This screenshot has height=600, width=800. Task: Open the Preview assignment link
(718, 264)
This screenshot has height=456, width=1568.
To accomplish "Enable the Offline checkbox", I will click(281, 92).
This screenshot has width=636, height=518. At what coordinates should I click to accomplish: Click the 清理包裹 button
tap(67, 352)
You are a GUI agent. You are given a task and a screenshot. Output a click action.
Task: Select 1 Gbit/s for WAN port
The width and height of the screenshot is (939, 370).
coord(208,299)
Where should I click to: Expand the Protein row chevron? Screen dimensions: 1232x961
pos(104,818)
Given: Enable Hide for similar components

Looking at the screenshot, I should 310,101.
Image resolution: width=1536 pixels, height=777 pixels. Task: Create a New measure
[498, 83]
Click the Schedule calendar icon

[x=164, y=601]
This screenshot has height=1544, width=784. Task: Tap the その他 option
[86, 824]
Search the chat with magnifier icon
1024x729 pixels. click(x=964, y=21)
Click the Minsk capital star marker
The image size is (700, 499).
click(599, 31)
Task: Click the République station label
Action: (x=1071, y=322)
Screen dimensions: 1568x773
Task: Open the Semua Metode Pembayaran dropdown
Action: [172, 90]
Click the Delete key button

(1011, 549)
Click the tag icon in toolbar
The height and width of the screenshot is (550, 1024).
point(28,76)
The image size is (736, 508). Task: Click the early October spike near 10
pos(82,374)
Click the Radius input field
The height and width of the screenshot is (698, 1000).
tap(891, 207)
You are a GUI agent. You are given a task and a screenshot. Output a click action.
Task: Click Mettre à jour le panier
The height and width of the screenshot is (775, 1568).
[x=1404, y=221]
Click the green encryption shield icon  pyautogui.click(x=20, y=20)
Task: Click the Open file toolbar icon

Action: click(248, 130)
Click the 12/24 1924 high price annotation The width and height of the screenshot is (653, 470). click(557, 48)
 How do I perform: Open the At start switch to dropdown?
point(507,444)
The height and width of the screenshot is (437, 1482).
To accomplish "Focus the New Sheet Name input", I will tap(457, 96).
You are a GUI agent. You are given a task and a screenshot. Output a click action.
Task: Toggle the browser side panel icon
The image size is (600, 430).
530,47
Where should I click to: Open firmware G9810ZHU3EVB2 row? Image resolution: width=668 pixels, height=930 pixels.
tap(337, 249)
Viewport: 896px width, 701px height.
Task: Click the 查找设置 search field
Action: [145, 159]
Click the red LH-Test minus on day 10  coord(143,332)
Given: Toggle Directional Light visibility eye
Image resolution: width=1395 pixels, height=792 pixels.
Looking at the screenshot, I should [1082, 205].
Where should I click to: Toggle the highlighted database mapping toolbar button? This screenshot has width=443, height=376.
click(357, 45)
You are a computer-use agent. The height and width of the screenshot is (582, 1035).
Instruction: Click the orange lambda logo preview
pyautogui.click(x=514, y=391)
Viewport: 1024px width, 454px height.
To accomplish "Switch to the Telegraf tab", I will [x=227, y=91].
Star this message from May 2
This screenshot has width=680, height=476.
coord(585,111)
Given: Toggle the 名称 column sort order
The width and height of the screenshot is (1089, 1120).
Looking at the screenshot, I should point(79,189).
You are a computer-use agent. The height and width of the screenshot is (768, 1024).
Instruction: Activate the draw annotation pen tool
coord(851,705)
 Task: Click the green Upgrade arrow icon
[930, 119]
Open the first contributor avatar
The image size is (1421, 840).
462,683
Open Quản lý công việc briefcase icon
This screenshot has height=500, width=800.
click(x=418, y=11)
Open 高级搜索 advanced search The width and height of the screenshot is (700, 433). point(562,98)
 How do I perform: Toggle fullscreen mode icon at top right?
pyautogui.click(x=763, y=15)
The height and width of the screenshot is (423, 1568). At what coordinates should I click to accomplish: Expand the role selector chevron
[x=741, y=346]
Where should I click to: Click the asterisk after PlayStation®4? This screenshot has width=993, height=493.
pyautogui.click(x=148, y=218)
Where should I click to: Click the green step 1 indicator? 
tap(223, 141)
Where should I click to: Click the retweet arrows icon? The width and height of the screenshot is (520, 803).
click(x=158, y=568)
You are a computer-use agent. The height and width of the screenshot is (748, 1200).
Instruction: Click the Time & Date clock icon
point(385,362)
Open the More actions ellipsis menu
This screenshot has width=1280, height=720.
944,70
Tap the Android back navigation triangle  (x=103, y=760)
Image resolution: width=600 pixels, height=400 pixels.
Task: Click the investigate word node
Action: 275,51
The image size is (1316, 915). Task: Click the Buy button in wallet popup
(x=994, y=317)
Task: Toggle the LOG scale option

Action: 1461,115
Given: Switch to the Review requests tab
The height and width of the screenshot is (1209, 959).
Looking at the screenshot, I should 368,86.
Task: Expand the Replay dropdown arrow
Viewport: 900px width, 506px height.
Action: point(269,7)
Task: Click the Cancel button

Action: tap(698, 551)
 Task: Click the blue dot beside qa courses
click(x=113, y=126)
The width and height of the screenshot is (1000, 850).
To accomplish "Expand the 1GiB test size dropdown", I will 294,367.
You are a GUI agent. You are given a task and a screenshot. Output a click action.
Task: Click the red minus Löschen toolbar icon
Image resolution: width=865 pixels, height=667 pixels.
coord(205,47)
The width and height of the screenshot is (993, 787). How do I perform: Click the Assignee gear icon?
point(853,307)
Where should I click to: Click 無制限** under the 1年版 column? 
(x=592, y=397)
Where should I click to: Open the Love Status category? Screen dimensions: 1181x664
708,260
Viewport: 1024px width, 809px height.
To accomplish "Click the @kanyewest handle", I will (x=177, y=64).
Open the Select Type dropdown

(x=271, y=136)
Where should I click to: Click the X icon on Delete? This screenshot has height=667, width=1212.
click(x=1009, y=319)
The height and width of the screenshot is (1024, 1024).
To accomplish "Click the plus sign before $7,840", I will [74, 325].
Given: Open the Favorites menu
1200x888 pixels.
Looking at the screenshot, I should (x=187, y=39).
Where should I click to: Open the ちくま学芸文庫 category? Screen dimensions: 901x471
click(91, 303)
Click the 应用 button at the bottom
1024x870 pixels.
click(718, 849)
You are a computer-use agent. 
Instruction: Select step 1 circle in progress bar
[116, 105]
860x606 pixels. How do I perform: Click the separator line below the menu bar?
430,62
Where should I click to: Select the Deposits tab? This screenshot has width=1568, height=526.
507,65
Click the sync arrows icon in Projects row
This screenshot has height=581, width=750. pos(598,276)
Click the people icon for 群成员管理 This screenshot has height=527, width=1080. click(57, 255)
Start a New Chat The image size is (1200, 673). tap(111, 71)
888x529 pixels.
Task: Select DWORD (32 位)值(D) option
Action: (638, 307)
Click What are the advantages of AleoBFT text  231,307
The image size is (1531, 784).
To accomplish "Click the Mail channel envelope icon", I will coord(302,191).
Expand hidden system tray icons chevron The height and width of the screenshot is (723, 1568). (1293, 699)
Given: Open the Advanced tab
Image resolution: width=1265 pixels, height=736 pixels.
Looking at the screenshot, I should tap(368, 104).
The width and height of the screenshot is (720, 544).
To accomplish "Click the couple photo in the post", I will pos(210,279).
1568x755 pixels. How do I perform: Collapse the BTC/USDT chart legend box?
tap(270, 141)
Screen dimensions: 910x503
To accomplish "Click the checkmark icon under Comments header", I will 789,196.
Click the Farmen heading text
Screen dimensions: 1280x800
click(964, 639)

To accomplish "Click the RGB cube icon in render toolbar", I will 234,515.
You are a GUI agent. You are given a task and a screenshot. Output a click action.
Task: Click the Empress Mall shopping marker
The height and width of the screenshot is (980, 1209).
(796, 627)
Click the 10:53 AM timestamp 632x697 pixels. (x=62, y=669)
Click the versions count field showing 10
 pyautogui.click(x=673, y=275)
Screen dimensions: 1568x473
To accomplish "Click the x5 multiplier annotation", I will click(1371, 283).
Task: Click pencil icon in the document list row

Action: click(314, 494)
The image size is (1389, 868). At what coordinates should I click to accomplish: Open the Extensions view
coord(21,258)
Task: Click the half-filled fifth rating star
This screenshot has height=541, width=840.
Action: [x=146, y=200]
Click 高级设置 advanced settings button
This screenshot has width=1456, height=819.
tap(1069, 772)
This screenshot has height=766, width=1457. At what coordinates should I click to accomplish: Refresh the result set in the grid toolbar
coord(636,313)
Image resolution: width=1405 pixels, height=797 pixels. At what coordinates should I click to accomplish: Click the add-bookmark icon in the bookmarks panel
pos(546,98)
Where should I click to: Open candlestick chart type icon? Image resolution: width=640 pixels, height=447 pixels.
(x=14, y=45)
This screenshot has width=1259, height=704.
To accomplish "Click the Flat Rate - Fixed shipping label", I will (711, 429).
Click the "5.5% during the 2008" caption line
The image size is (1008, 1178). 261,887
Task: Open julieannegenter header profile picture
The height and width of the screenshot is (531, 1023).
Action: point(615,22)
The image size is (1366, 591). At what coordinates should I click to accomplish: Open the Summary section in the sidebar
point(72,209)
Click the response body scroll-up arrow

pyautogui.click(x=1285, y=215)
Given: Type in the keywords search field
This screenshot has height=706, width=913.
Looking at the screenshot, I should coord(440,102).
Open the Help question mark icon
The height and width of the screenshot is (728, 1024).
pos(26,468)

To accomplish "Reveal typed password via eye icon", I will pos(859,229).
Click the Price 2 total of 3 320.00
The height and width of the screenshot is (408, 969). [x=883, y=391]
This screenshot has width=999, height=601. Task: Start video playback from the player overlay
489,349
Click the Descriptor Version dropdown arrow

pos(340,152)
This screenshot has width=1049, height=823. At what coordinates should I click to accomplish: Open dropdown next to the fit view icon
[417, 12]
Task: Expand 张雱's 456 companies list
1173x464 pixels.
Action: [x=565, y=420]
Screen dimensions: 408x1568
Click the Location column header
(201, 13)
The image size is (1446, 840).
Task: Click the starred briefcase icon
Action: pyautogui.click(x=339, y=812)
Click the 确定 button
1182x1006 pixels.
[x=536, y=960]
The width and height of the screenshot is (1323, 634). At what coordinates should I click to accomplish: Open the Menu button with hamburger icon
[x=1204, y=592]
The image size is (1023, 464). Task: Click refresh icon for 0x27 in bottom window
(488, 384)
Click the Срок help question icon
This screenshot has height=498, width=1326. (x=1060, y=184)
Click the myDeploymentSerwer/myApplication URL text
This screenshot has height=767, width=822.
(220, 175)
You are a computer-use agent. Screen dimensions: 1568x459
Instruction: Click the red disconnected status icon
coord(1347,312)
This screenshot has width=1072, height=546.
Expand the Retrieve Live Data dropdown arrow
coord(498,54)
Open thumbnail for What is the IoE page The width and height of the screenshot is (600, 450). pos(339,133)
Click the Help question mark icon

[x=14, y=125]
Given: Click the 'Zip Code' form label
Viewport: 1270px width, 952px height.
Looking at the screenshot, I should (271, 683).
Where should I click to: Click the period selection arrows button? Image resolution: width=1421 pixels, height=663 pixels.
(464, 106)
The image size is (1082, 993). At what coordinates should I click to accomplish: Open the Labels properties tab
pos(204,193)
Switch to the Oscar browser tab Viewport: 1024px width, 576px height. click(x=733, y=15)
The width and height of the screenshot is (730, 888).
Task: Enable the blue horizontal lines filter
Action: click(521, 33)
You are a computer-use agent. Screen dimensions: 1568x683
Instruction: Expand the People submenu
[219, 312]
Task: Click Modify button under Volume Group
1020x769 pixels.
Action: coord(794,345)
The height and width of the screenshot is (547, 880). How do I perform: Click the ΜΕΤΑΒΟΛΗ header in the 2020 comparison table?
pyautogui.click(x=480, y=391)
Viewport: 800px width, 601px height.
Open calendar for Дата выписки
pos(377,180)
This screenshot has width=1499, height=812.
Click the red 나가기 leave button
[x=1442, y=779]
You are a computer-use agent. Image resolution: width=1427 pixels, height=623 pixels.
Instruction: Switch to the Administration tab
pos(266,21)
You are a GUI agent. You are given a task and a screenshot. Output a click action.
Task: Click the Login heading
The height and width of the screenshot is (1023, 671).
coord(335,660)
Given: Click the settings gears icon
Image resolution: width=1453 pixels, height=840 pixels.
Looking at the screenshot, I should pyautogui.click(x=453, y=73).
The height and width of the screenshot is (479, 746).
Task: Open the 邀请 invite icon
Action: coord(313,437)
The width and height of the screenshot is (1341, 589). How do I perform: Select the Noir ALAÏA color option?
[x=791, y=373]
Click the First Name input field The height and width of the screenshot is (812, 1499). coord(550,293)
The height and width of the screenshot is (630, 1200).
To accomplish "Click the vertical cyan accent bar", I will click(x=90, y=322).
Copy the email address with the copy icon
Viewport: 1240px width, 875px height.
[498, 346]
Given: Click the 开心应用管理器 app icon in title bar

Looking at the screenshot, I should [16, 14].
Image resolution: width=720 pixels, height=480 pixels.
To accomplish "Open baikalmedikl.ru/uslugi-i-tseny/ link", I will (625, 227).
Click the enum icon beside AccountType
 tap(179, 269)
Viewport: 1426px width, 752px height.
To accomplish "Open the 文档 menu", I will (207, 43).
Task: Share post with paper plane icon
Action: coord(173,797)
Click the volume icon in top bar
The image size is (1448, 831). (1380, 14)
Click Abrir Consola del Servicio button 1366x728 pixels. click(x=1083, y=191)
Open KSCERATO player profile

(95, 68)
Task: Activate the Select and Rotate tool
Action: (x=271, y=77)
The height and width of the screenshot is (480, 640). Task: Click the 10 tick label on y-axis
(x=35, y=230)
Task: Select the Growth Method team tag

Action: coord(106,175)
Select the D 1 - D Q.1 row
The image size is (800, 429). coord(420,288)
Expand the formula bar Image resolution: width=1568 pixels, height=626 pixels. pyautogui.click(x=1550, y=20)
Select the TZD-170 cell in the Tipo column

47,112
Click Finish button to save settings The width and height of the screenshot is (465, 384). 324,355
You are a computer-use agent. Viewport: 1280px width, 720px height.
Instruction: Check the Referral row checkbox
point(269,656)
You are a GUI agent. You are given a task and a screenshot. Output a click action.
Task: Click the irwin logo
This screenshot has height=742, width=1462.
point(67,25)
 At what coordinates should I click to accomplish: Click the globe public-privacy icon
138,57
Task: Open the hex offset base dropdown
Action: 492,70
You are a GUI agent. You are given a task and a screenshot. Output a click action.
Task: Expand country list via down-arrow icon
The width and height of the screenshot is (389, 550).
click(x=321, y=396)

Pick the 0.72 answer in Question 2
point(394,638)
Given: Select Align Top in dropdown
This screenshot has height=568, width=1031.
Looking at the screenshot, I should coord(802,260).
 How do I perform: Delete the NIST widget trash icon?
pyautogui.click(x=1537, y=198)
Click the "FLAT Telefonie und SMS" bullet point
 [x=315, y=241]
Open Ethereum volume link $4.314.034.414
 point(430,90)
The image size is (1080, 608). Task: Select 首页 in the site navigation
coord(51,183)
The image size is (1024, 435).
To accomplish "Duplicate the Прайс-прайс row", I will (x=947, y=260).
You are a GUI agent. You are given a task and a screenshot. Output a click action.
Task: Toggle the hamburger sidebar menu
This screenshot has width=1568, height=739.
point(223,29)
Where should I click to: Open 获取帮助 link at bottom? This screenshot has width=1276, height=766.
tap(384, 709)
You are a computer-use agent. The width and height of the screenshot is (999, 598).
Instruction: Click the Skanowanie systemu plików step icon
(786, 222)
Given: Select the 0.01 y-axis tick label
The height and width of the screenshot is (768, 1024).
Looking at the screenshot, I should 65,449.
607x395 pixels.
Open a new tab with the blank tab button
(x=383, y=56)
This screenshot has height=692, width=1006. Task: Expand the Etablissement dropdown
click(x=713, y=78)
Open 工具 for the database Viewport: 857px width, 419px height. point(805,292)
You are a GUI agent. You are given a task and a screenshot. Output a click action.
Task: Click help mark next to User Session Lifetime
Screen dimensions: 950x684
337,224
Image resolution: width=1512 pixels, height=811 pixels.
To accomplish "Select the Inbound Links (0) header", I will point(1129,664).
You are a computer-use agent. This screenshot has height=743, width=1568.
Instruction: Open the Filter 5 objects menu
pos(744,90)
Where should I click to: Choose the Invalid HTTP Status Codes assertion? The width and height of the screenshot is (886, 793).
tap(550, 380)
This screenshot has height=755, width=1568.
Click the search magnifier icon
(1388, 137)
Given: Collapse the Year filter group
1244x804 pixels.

● ● ● ●

● Task details
Copy out the range of lines above starting at the line with "The height and width of the screenshot is (1023, 671)." and ending at the line with "Viewport: 1426px width, 752px height.", exactly and including both.

● Exercise output
The height and width of the screenshot is (1023, 671).
coord(335,660)
Given: Click the settings gears icon
Image resolution: width=1453 pixels, height=840 pixels.
Looking at the screenshot, I should pyautogui.click(x=453, y=73).
The height and width of the screenshot is (479, 746).
Task: Open the 邀请 invite icon
Action: coord(313,437)
The width and height of the screenshot is (1341, 589). How do I perform: Select the Noir ALAÏA color option?
[x=791, y=373]
Click the First Name input field The height and width of the screenshot is (812, 1499). coord(550,293)
The height and width of the screenshot is (630, 1200).
To accomplish "Click the vertical cyan accent bar", I will click(x=90, y=322).
Copy the email address with the copy icon
Viewport: 1240px width, 875px height.
[498, 346]
Given: Click the 开心应用管理器 app icon in title bar

Looking at the screenshot, I should [16, 14].
Image resolution: width=720 pixels, height=480 pixels.
To accomplish "Open baikalmedikl.ru/uslugi-i-tseny/ link", I will (625, 227).
Click the enum icon beside AccountType
 tap(179, 269)
Viewport: 1426px width, 752px height.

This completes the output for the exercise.